Optimizing mdio code is not my #1 priority, especially when I broke the code with falsely innocuous changes in the first place (looong ago). Realtek suggests that the completion needs ~100us in itself. An extra 20us guard is needed too. How much will be saved with the suggested change when compared with current -git code ? How many mdio ops ? Really _that_ often ? Not much imho. Of course you can discuss or submit it on netdev if you feel it is worth it. -- Ueimor
The proposed change would: 1, add one additional op, (100/25=4; 100/20=5) 2, save 5us machine time 3, does not prolong total timeout wait time. I have no idea how often it is used. I only hope that this in not required for every packet, because it could kill overall performance a lot.

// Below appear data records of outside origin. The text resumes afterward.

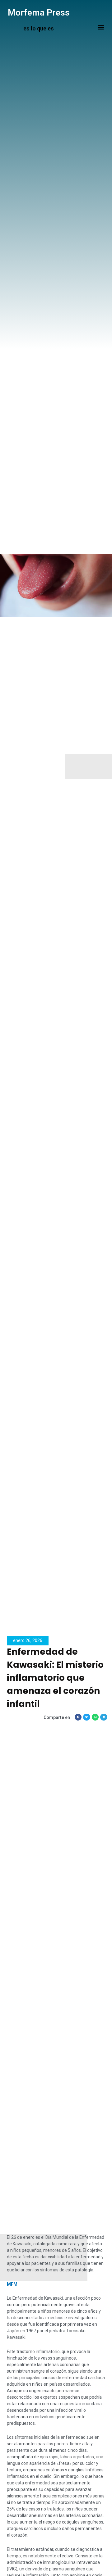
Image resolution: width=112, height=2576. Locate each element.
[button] (101, 27)
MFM (12, 2284)
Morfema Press (39, 12)
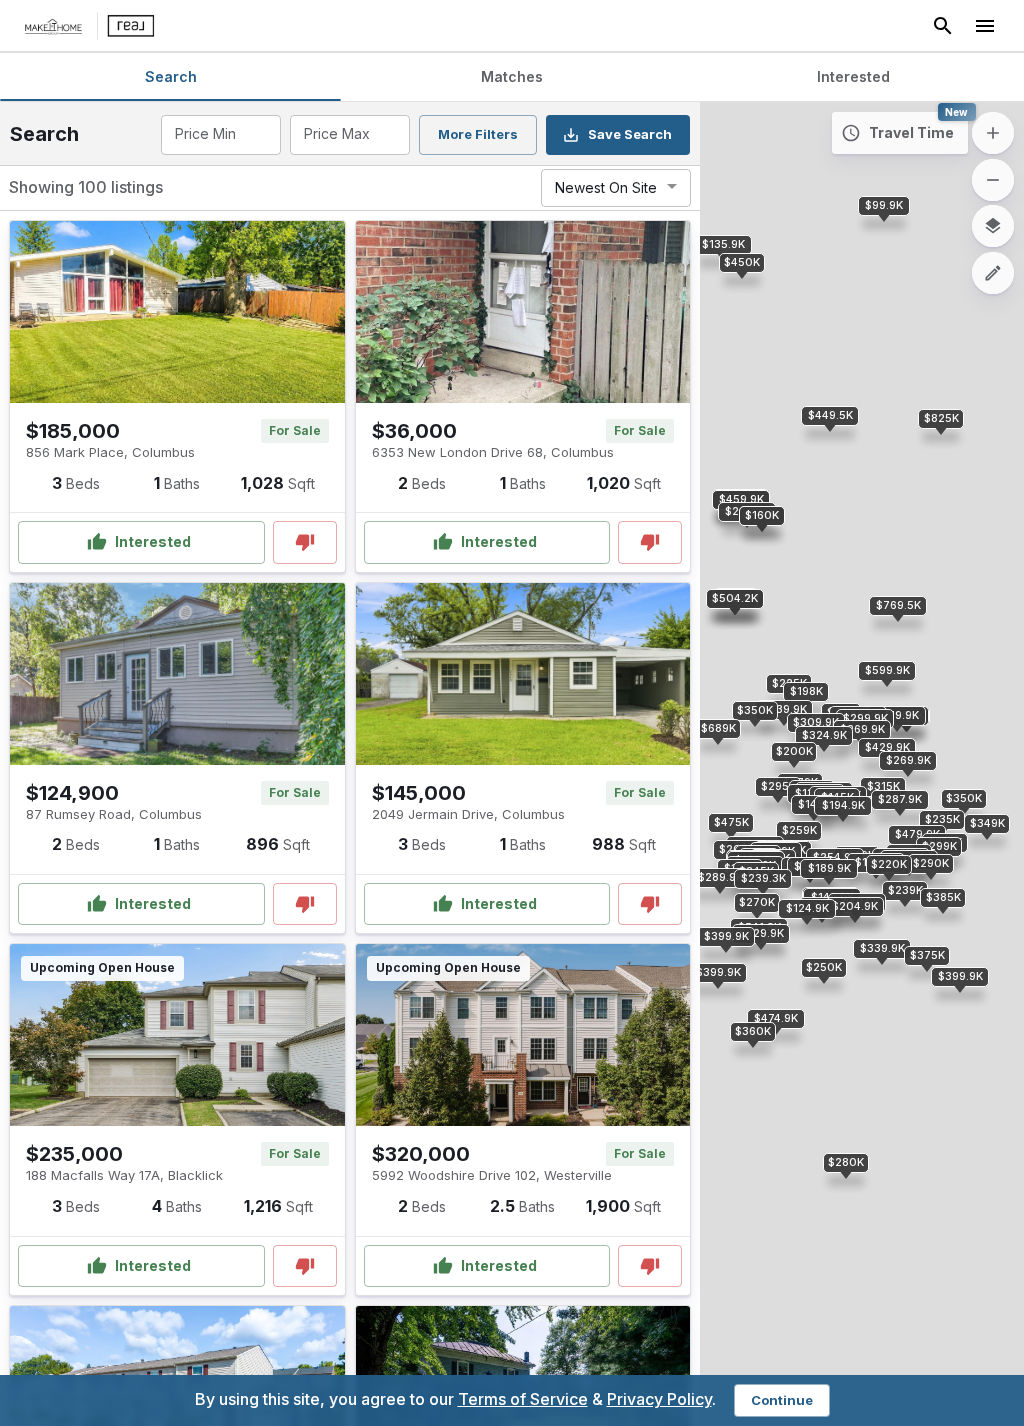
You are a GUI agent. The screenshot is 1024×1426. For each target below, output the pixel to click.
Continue (782, 1400)
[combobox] (219, 135)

Ok, I better understand your concern now. This code is only used for link management related operations. It should mostly be used when the interface status changes or when something goes wrong. The 8168 can use it heavily (several hundred mdio ops) but the old 8169 is an order of magnitude below. Actually it's a bit like saving 5% of the time spent filling the yearly fiscal paper. -- Ueimor
*** Bug 16303 has been marked as a duplicate of this bug. ***
I will return back to main topic and will not poison this bug report with speedup hints. After adding additional 20us delay I did not observe any defect with three RTL-8110SC/8169SC devices. I also guess that diode defect after cable unplug was the same problem, because it vanishes.